The data from the Night-Time Industries Association (NTIA) showed from December 2020 to the same month last year an average of almost 10 closures a month and two per week.

The trade body highlighted its utmost concern was the disproportionate impact on independent venues as 312 succumbed to closure.

Furthermore, the statistics looked at the tenure of nightclubs and revealed tenanted businesses experienced a loss of 14% (32 businesses) while managed lost eight venues.

Lack of support

The NTIA warned these nightclub closures impacted more than economic repercussions but represented a cultural crisis that has the potential to endanger the vibrancy and diversity of nightlife.

Moreover, it stated while the Covid pandemic exacerbated existing challenges, the systematic closures could not be just attributed to coronavirus and said it reflected years of neglect, burdensome regulations and insufficient Governmental support.

The NTIA has demanded the Government takes immediate action to provide financial relief and central to that is a VAT cut to 12.5% across the board​ before warning without that, further closures were inevitable.

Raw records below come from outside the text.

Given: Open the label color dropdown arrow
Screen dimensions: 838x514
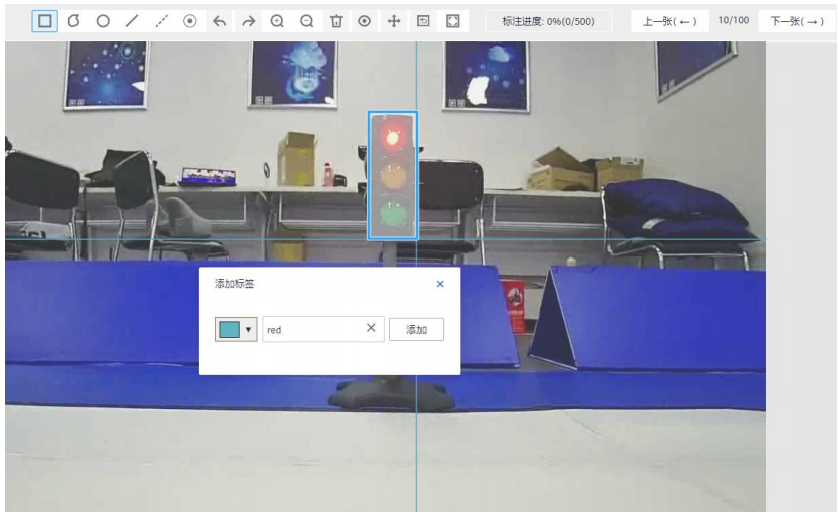Looking at the screenshot, I should [x=249, y=330].
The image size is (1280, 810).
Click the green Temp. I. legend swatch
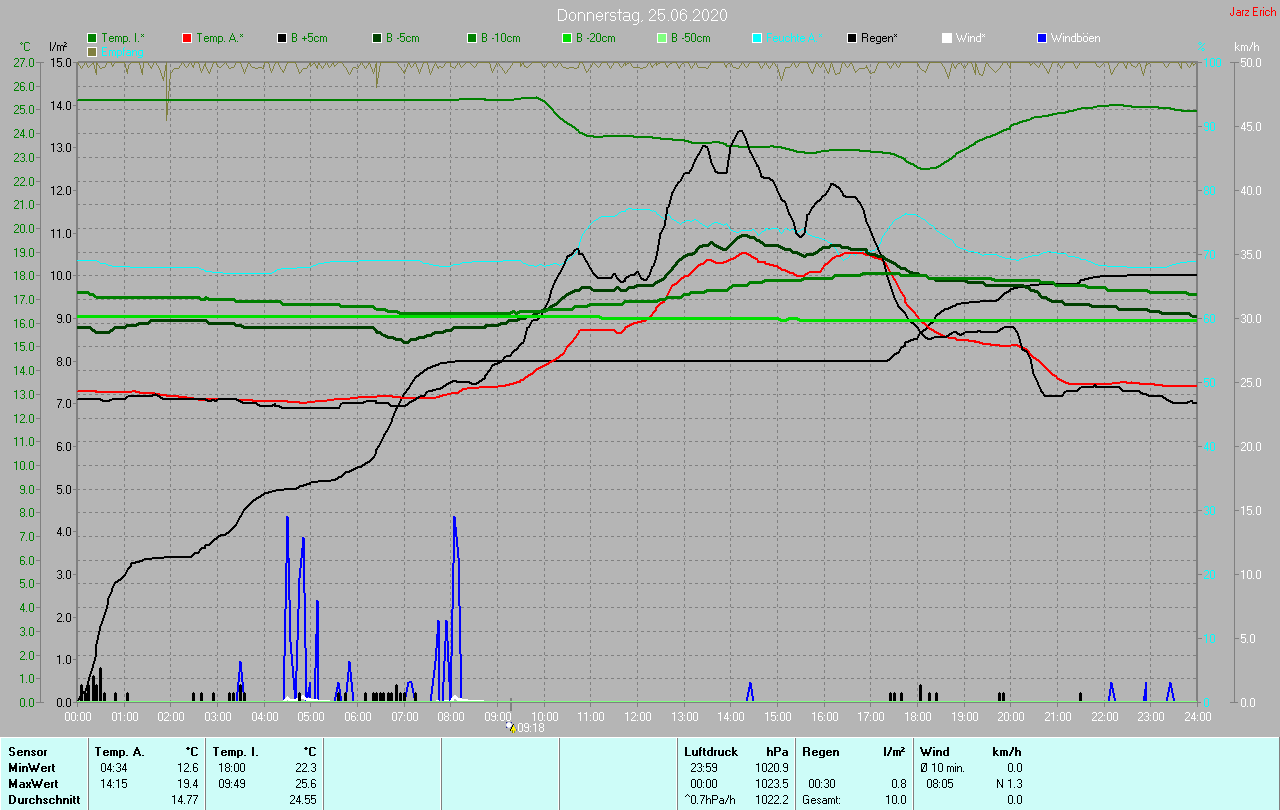93,38
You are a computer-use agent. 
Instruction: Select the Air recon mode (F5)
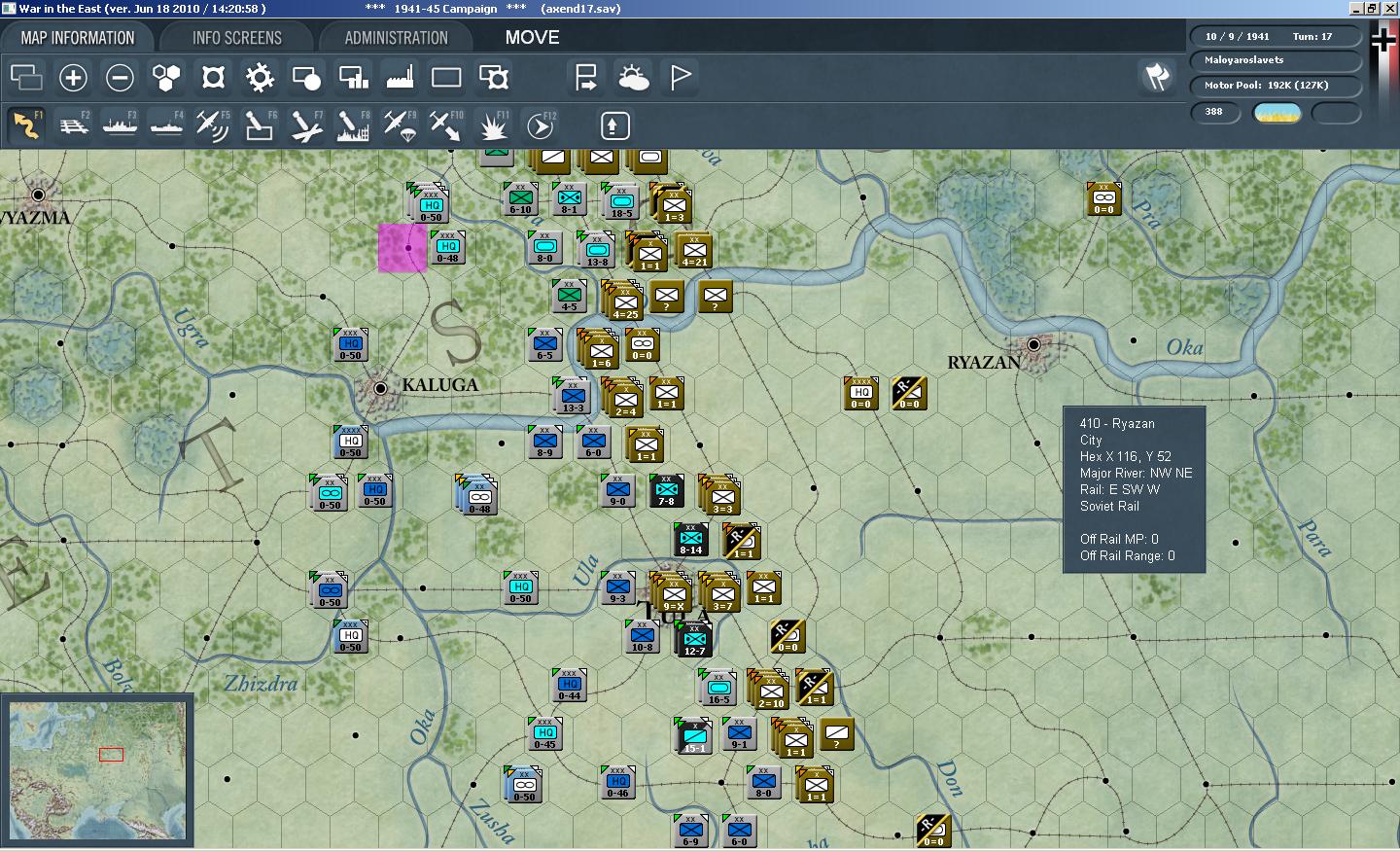(x=213, y=125)
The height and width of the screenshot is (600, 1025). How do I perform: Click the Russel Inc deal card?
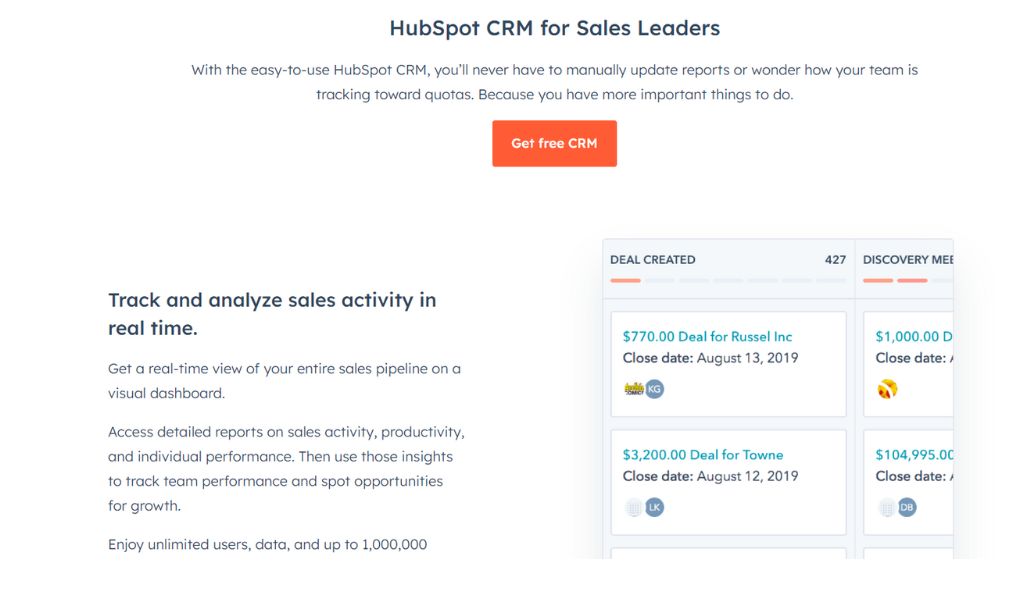pyautogui.click(x=728, y=364)
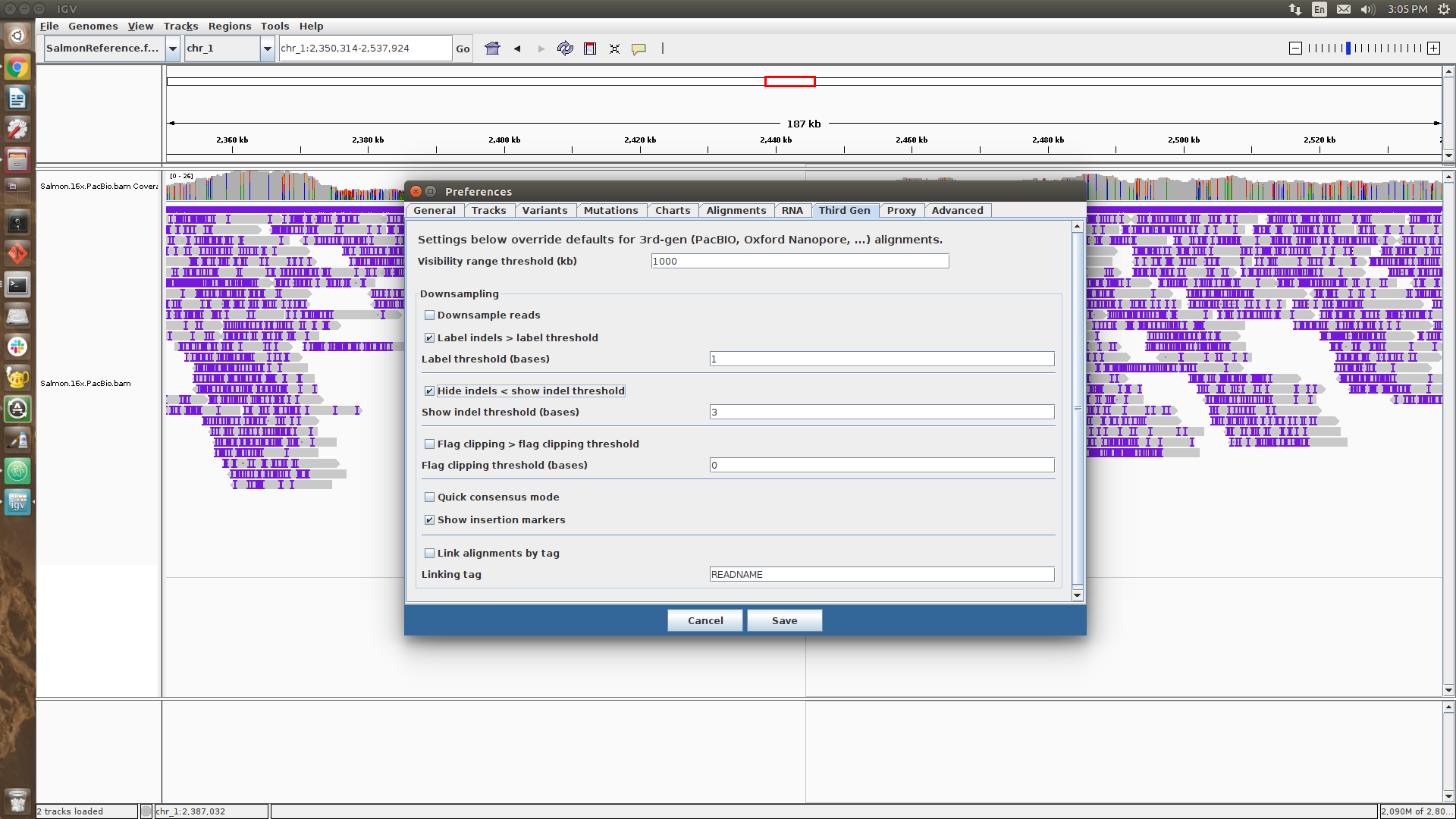Toggle the yellow popup behavior icon
This screenshot has height=819, width=1456.
coord(639,49)
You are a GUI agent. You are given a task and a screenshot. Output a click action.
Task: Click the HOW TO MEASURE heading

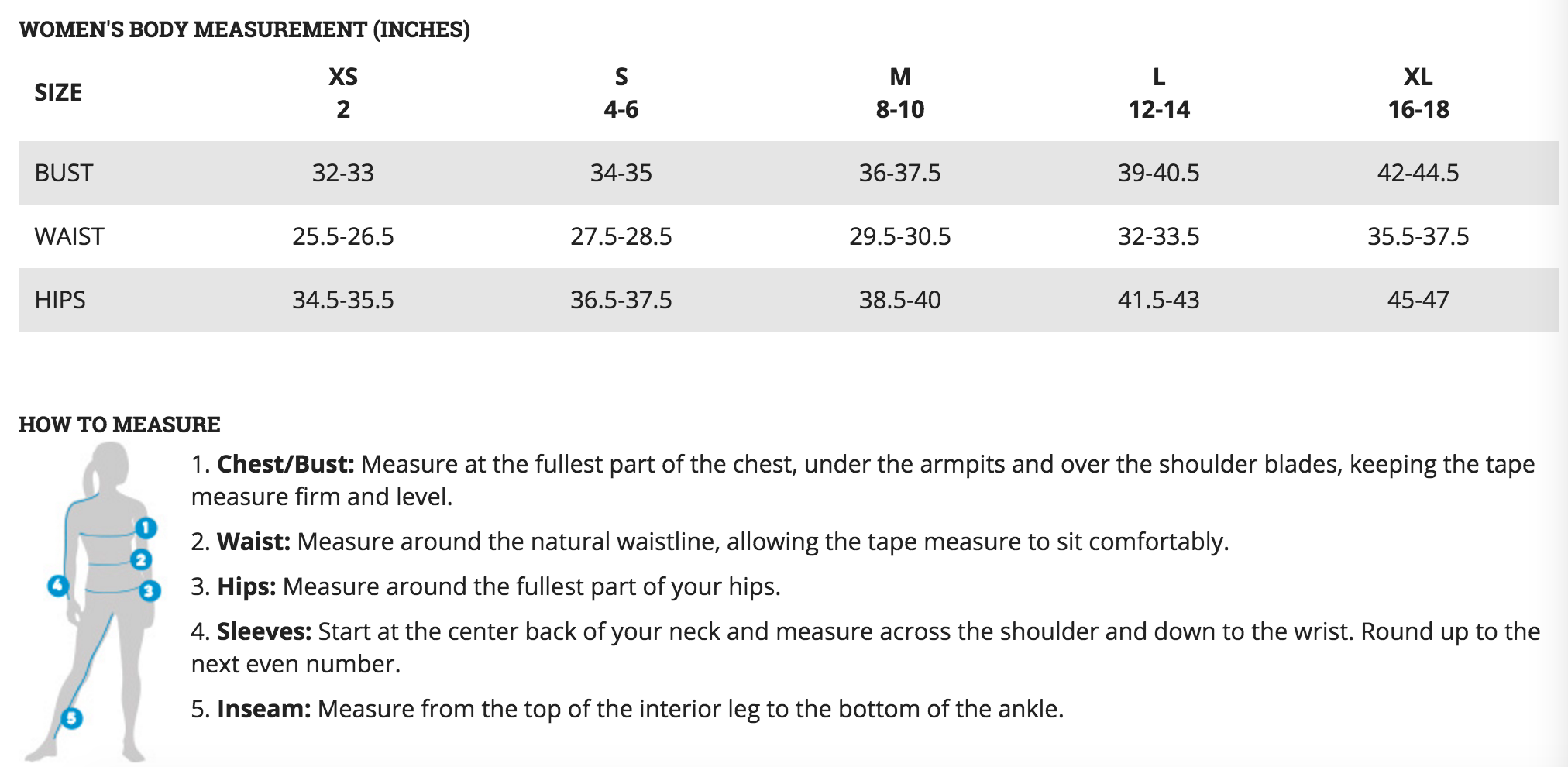pyautogui.click(x=119, y=425)
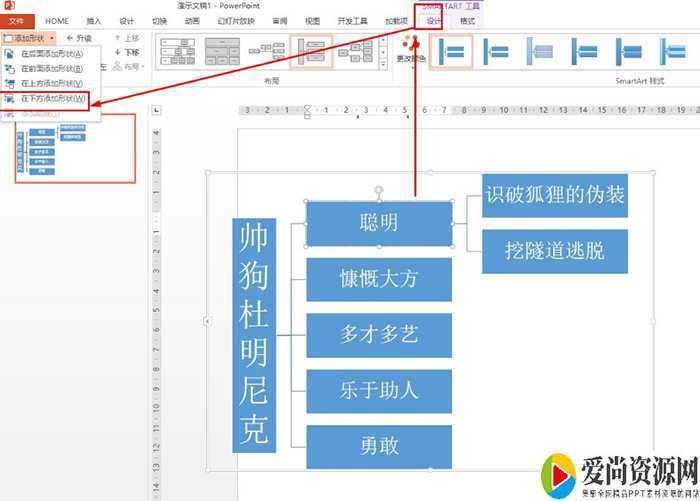Click the 升级 (Promote) arrow button
This screenshot has width=700, height=501.
click(83, 38)
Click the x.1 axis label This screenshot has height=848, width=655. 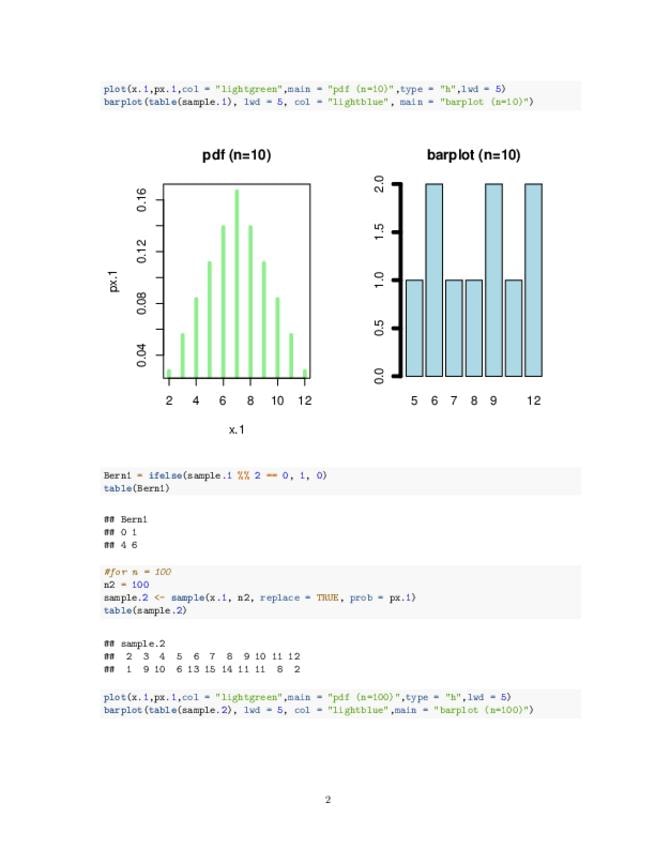click(236, 430)
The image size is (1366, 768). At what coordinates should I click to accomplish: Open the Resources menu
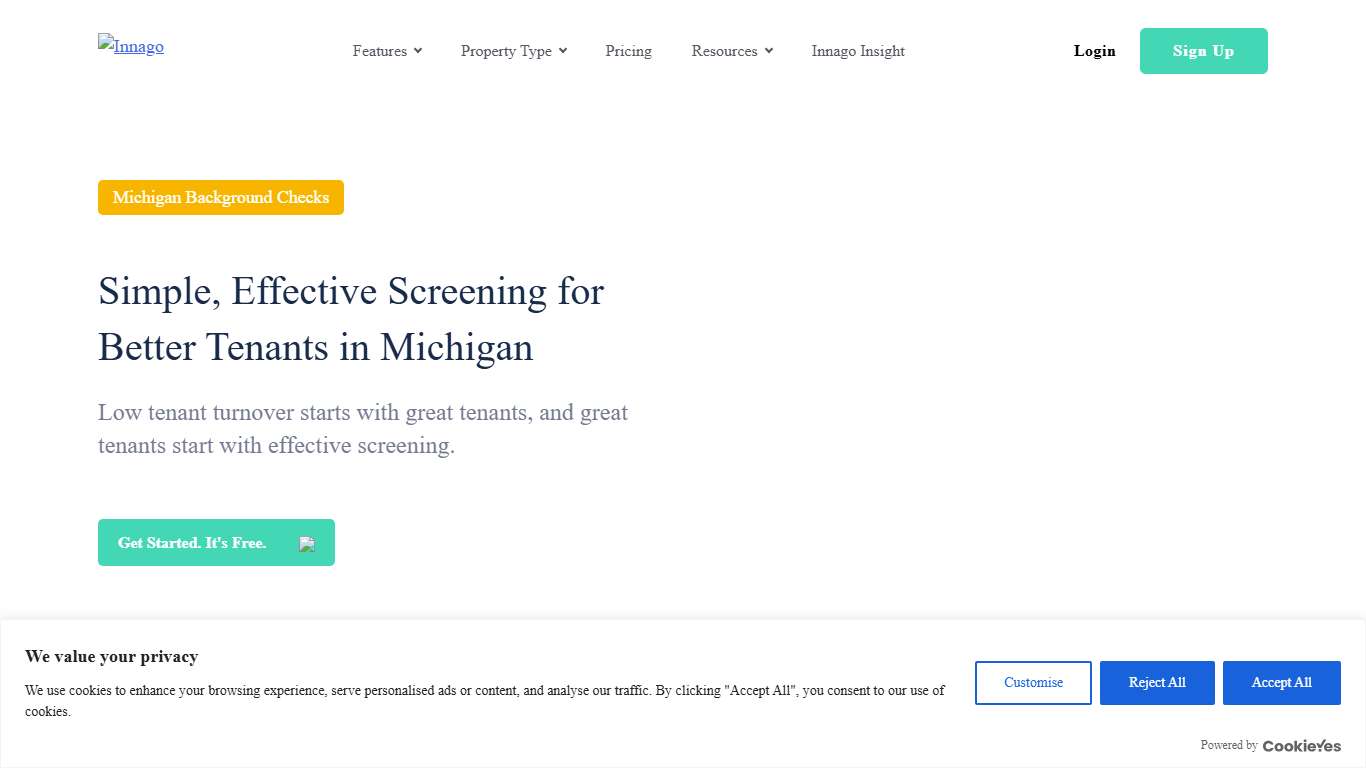[x=725, y=50]
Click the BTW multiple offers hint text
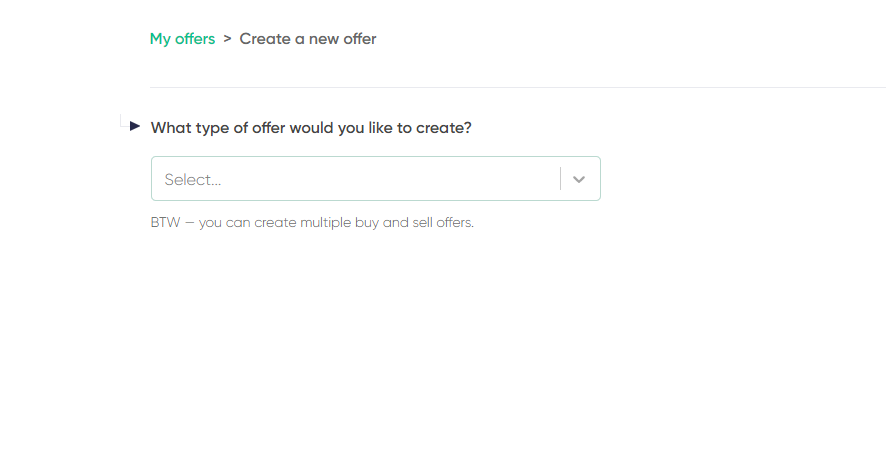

Chief executive Michael Kill said many of the businesses that have been forced to shut could have weathered the storm if adequate support had been provided however, he stated a lack of consideration and support has led to countless closures.

Narrative dismissed

He dismissed a narrative suggesting changing habits caused the closures were absurd and the truth was in the economic impact, driven by poor policy decisions, overbearing regulatory controls and inadequate infrastructure.

Kill added: “The marginalisation of nightlife businesses has left them feeling neglected, questioning the Government’s motive with limited avenues for survival.

“As we navigate recovery, it is imperative policymakers acknowledge the vital role of these establishments and provide the support they urgently need.”

Just last month (January), the NTIA boss said the nightlife sector was in crisis​ and called on the Chancellor and Prime Minister to recognised the urgent need for support before it was too late.

A flash poll from the NTIA​ earlier on in the year of more than 450 of its member businesses showed a large proportion of firms faced revenue challenges between October and December 2023.